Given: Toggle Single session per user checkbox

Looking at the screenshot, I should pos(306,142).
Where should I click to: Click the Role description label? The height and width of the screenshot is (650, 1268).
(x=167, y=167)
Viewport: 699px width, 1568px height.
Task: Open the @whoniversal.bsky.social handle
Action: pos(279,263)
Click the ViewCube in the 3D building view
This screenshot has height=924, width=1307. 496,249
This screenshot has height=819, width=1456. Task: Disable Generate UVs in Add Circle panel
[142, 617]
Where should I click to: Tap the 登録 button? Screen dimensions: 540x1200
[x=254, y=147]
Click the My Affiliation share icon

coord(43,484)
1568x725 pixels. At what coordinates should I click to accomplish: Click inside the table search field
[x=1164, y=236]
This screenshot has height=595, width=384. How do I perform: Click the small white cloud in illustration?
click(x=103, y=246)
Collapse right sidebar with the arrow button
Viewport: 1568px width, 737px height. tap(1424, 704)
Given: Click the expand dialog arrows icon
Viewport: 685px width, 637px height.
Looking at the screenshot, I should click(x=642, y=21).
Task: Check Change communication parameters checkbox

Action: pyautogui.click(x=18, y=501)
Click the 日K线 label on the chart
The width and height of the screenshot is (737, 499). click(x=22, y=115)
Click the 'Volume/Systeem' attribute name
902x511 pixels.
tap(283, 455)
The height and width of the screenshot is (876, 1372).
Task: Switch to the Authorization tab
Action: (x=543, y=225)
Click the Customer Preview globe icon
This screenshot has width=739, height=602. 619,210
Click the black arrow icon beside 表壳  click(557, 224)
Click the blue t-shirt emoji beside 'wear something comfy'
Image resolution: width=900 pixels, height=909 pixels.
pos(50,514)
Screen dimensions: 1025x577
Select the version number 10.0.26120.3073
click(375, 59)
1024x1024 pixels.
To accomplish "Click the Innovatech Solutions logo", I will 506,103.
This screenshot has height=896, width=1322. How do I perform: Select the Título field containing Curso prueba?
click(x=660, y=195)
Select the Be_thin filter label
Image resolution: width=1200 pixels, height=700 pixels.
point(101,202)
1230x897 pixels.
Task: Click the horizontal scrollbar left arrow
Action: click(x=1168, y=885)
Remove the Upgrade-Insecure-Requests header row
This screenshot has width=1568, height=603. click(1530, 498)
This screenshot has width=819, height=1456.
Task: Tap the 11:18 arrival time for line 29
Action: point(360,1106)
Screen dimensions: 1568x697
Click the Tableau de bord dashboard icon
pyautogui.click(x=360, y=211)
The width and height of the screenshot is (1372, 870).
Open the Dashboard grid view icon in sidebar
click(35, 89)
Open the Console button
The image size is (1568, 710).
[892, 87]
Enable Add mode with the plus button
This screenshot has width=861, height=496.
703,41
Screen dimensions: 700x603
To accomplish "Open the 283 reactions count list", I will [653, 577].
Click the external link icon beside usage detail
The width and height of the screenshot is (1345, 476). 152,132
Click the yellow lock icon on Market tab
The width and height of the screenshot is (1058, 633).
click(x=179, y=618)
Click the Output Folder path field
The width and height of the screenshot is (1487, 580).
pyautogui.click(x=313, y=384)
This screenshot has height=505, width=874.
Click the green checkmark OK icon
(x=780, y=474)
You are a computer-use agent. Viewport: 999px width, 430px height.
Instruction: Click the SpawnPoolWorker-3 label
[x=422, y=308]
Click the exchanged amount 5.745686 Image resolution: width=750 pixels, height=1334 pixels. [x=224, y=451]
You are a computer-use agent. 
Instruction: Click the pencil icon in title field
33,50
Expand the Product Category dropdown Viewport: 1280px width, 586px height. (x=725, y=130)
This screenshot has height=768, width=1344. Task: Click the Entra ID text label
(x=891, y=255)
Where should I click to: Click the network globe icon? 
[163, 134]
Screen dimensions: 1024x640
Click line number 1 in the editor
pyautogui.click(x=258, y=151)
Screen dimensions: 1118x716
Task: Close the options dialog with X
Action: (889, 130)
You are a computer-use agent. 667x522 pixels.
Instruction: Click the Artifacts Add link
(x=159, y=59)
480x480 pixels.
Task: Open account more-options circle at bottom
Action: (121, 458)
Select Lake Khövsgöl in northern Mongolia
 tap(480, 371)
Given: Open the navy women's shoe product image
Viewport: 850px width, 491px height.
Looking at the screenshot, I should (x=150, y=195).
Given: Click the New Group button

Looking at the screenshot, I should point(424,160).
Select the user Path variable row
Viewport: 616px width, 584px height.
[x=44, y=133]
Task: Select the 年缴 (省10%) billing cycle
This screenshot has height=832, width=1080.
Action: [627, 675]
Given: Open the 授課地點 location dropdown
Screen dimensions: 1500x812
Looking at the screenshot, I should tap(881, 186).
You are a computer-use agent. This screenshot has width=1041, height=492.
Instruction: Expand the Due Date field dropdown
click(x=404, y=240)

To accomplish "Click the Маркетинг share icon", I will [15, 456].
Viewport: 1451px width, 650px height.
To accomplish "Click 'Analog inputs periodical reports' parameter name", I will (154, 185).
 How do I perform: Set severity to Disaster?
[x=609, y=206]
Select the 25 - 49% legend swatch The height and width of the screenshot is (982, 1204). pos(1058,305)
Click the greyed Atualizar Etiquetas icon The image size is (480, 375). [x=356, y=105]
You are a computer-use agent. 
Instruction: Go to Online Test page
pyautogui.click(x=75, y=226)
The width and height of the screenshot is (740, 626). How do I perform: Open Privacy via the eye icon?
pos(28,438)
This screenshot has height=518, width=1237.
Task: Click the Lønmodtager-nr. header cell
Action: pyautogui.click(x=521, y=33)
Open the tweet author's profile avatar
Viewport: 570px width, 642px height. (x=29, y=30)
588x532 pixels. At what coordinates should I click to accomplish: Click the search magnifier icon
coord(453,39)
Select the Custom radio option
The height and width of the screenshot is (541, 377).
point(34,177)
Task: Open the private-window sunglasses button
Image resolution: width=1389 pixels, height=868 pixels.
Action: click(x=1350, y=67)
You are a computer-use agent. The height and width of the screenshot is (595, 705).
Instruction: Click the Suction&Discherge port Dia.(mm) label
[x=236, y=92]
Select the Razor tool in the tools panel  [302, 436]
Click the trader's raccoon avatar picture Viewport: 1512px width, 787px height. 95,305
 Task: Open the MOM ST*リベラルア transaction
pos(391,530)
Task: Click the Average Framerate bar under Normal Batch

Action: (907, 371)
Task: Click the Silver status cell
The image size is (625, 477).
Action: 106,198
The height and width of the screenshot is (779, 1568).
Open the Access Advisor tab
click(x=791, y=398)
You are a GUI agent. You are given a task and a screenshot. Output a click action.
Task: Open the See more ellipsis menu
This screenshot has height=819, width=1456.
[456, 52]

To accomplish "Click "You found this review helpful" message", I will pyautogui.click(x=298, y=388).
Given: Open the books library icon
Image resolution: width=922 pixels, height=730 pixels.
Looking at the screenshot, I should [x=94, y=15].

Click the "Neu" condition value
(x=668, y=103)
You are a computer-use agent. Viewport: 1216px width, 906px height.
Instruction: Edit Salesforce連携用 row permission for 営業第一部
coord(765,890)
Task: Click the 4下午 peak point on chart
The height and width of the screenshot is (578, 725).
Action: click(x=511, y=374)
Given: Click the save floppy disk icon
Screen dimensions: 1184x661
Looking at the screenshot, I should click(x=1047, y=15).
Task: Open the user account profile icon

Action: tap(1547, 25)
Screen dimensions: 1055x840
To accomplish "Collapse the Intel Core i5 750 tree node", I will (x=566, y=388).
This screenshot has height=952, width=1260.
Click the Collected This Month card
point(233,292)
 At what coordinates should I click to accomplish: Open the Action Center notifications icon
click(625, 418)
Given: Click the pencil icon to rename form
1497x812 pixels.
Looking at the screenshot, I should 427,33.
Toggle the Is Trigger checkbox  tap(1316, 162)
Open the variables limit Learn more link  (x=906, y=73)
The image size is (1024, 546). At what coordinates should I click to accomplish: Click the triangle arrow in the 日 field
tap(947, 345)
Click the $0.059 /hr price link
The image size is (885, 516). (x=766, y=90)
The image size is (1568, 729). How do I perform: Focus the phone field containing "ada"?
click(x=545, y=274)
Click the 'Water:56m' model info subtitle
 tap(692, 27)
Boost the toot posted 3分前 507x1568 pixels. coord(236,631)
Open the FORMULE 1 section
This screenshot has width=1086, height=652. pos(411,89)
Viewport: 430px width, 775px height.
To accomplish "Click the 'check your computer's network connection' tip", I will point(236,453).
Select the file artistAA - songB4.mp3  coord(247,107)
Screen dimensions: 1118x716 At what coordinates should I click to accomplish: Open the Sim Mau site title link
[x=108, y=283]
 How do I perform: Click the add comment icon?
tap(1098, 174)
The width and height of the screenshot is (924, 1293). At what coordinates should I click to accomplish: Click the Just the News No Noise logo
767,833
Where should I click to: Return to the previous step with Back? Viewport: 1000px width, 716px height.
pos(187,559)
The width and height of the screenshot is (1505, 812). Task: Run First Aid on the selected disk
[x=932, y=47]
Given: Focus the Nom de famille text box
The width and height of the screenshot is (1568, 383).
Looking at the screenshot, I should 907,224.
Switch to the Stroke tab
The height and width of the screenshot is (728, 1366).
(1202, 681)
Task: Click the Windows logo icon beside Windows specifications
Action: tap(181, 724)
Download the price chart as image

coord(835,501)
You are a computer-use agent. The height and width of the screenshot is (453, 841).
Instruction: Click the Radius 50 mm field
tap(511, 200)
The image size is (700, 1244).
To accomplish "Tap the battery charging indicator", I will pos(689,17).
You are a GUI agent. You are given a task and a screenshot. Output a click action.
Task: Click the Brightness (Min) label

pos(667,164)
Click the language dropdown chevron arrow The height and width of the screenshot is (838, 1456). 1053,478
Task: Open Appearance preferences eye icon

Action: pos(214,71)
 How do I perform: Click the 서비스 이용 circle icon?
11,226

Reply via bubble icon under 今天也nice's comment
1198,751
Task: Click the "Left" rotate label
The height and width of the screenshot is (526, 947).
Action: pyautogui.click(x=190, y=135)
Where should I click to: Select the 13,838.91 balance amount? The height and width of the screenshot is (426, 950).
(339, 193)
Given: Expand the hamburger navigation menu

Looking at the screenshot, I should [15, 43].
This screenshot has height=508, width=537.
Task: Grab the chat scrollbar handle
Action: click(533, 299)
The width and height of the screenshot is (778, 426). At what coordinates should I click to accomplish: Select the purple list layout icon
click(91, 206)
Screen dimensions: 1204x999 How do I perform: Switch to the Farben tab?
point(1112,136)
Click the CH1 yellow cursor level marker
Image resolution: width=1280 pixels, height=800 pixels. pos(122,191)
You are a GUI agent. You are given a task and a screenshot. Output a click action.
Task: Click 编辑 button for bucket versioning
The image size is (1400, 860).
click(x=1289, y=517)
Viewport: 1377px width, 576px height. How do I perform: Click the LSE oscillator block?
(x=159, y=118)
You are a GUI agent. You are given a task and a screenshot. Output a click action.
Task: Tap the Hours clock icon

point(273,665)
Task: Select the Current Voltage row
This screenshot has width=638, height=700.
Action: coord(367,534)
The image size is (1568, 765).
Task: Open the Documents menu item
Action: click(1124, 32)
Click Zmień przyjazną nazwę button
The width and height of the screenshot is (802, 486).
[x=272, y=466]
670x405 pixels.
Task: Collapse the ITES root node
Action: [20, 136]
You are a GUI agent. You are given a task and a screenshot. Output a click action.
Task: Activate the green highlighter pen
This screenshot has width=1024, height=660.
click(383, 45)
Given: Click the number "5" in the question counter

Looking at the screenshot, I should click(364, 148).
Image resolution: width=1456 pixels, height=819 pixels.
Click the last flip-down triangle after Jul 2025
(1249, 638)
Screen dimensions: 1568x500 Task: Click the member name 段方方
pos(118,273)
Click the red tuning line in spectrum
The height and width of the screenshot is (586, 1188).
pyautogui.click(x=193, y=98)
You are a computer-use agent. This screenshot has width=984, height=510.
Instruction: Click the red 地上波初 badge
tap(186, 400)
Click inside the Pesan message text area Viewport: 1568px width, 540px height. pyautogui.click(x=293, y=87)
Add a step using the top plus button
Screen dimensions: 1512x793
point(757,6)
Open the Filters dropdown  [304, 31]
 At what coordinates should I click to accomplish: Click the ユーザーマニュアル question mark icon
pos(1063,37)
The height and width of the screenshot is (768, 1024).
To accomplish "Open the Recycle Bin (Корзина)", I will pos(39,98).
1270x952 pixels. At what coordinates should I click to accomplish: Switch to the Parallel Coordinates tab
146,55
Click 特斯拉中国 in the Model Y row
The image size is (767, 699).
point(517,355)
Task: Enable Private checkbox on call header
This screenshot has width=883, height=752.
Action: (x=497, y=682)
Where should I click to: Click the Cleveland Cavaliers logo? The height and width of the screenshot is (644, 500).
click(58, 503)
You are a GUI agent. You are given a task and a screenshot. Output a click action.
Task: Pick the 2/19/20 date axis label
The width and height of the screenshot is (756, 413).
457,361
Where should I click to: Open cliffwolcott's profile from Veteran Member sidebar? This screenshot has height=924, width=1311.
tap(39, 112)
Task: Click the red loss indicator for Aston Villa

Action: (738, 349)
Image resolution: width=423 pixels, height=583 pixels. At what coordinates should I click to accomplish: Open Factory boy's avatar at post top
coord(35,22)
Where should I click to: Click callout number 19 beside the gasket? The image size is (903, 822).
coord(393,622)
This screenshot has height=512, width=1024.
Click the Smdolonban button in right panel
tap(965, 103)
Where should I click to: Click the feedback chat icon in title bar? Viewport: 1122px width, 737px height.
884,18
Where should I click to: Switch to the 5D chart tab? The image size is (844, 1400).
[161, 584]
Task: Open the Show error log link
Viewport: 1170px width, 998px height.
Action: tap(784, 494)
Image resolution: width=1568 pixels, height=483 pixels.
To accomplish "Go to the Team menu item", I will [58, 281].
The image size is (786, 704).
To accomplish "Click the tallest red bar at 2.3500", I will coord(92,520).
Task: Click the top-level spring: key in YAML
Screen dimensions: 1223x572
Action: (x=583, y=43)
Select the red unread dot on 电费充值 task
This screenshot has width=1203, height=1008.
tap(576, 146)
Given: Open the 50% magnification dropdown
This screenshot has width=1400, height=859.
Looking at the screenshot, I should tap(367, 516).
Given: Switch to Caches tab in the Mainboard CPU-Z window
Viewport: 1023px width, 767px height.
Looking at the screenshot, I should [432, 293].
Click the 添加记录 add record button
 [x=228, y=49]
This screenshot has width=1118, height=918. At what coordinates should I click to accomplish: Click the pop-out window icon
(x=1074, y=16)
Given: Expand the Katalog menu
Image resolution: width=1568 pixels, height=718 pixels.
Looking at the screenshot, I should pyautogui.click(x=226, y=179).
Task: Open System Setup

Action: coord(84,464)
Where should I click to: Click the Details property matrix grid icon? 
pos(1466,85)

DIRECTIONS: Retype the listing word for word, starting at its first line and ending at the line containing "click(x=660, y=195)", with both included.

RESPONSE TO THE EXERCISE:
Given: Toggle Single session per user checkbox

Looking at the screenshot, I should pos(306,142).
Where should I click to: Click the Role description label? The height and width of the screenshot is (650, 1268).
(x=167, y=167)
Viewport: 699px width, 1568px height.
Task: Open the @whoniversal.bsky.social handle
Action: pos(279,263)
Click the ViewCube in the 3D building view
This screenshot has height=924, width=1307. 496,249
This screenshot has height=819, width=1456. Task: Disable Generate UVs in Add Circle panel
[142, 617]
Where should I click to: Tap the 登録 button? Screen dimensions: 540x1200
[x=254, y=147]
Click the My Affiliation share icon

coord(43,484)
1568x725 pixels. At what coordinates should I click to accomplish: Click inside the table search field
[x=1164, y=236]
This screenshot has height=595, width=384. How do I perform: Click the small white cloud in illustration?
click(x=103, y=246)
Collapse right sidebar with the arrow button
Viewport: 1568px width, 737px height. tap(1424, 704)
Given: Click the expand dialog arrows icon
Viewport: 685px width, 637px height.
Looking at the screenshot, I should click(x=642, y=21).
Task: Check Change communication parameters checkbox

Action: pyautogui.click(x=18, y=501)
Click the 日K线 label on the chart
The width and height of the screenshot is (737, 499). click(x=22, y=115)
Click the 'Volume/Systeem' attribute name
902x511 pixels.
tap(283, 455)
The height and width of the screenshot is (876, 1372).
Task: Switch to the Authorization tab
Action: (x=543, y=225)
Click the Customer Preview globe icon
This screenshot has width=739, height=602. 619,210
Click the black arrow icon beside 表壳  click(557, 224)
Click the blue t-shirt emoji beside 'wear something comfy'
Image resolution: width=900 pixels, height=909 pixels.
pos(50,514)
Screen dimensions: 1025x577
Select the version number 10.0.26120.3073
click(375, 59)
1024x1024 pixels.
To accomplish "Click the Innovatech Solutions logo", I will 506,103.
This screenshot has height=896, width=1322. How do I perform: Select the Título field containing Curso prueba?
click(x=660, y=195)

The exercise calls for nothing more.